Do this — Rewrite everything from the line containing "Where should I click to: Click Read" down to the line containing "(x=867, y=365)", raising each coordinate in the answers by 76 and leaving all other text unchanged.

(Interface element items)
[Begin]

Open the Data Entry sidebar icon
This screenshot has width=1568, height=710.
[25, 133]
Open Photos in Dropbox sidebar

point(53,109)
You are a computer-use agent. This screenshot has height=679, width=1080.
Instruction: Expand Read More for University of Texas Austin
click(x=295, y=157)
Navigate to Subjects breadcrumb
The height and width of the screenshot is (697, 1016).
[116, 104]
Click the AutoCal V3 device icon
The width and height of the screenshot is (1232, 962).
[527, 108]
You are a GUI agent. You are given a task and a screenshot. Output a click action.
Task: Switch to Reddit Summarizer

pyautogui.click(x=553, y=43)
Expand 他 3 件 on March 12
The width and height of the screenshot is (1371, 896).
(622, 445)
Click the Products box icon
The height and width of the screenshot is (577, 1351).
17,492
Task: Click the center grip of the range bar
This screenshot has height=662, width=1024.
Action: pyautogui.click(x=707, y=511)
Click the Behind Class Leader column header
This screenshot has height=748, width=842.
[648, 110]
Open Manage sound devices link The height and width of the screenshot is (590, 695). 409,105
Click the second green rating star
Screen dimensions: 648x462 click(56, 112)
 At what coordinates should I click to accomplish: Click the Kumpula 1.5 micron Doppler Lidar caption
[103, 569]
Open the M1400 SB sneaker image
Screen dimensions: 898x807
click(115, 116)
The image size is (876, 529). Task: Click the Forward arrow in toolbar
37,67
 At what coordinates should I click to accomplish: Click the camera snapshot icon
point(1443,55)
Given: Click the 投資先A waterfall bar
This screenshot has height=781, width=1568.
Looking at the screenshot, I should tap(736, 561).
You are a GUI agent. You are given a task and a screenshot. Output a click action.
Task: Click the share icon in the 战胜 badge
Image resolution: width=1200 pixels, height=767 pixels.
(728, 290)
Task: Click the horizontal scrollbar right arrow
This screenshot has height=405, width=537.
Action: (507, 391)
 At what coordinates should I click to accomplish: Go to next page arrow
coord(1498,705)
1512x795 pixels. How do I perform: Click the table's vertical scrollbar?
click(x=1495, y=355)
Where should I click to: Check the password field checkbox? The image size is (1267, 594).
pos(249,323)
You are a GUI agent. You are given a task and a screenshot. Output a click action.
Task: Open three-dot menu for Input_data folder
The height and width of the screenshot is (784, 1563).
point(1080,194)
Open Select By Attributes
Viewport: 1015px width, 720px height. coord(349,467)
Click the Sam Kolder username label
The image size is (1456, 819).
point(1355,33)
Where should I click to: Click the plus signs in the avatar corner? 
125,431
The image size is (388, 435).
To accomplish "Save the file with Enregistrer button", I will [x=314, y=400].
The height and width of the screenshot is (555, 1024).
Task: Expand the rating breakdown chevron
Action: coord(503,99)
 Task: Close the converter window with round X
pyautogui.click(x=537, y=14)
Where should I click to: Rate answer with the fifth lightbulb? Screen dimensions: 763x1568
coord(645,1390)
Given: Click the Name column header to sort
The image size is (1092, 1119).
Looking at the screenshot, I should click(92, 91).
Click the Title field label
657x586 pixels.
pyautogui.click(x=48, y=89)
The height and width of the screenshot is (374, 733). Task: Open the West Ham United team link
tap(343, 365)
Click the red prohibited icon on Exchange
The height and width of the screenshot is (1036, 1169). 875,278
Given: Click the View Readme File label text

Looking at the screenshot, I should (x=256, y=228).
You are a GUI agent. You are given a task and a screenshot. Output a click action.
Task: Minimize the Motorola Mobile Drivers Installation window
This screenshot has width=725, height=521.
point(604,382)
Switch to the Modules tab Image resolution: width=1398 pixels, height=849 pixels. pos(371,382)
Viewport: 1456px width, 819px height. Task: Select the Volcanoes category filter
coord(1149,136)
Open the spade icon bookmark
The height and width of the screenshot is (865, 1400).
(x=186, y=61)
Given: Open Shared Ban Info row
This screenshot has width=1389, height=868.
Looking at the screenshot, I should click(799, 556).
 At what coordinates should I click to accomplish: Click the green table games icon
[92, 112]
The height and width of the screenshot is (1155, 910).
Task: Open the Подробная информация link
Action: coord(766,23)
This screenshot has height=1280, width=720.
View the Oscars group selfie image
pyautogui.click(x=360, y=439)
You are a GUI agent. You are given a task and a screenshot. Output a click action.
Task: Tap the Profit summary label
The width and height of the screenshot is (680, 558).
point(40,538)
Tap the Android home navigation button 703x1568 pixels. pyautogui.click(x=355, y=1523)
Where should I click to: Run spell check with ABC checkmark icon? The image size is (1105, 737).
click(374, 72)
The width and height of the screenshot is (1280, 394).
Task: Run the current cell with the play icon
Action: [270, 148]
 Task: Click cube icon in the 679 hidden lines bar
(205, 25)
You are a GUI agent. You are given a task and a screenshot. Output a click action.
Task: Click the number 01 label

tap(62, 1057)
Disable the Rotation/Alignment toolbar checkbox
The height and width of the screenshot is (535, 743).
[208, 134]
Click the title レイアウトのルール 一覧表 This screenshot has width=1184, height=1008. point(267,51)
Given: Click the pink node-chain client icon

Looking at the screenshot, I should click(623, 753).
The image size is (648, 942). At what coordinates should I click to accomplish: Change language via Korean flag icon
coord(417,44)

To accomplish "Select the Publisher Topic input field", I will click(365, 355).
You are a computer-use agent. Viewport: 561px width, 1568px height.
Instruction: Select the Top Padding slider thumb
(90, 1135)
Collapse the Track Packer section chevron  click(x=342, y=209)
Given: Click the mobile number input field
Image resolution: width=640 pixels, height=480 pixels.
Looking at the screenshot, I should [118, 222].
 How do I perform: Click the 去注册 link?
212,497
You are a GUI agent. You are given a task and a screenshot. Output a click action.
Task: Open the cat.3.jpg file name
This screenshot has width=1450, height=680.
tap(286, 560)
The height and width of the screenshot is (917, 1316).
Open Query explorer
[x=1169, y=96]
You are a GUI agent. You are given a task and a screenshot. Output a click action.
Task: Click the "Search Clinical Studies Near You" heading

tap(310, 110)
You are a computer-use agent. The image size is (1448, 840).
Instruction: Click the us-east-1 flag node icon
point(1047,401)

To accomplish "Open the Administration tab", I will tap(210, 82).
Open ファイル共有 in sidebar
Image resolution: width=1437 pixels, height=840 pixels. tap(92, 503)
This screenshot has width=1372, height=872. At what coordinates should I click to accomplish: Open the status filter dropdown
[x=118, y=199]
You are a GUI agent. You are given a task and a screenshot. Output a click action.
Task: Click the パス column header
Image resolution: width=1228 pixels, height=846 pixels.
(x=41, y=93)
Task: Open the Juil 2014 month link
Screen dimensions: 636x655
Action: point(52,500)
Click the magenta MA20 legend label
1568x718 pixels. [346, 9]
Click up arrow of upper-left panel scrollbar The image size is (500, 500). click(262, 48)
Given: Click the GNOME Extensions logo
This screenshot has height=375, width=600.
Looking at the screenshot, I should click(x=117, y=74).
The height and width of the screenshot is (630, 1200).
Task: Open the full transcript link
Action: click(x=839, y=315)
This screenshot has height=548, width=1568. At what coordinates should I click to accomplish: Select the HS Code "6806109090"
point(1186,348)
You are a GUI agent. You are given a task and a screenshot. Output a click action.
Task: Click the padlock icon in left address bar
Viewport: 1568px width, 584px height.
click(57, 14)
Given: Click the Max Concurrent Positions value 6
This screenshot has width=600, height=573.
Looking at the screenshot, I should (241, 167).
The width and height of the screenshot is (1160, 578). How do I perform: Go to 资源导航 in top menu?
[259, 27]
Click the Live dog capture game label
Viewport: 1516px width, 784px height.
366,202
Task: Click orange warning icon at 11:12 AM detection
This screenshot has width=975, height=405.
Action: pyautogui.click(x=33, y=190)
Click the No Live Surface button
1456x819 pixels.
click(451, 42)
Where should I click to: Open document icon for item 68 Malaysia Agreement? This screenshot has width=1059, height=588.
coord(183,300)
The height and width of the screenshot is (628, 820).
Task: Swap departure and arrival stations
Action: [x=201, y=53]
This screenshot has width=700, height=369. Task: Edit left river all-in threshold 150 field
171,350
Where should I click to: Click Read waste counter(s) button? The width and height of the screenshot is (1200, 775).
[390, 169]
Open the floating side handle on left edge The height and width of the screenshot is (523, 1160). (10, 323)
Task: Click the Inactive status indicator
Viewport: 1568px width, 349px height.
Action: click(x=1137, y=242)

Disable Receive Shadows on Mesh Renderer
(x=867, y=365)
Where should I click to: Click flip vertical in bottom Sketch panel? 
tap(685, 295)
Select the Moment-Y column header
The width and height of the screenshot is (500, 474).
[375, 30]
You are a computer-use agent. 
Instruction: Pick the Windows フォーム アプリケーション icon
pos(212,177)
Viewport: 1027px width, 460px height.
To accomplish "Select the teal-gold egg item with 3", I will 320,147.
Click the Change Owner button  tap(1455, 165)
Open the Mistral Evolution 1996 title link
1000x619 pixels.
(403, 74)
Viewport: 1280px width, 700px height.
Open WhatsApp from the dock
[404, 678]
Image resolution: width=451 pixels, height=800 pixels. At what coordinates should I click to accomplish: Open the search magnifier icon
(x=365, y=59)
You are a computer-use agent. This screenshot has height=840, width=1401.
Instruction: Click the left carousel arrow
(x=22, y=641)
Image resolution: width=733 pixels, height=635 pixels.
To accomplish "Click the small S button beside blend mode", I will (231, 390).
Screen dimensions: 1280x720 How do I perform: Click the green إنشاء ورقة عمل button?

[End]

Written response —
Where should I click to: Click Read waste counter(s) button? The width and height of the screenshot is (1200, 775).
[466, 245]
Open the floating side handle on left edge The height and width of the screenshot is (523, 1160). (86, 399)
Task: Click the Inactive status indicator
Viewport: 1568px width, 349px height.
Action: click(x=1213, y=318)

Disable Receive Shadows on Mesh Renderer
(x=943, y=441)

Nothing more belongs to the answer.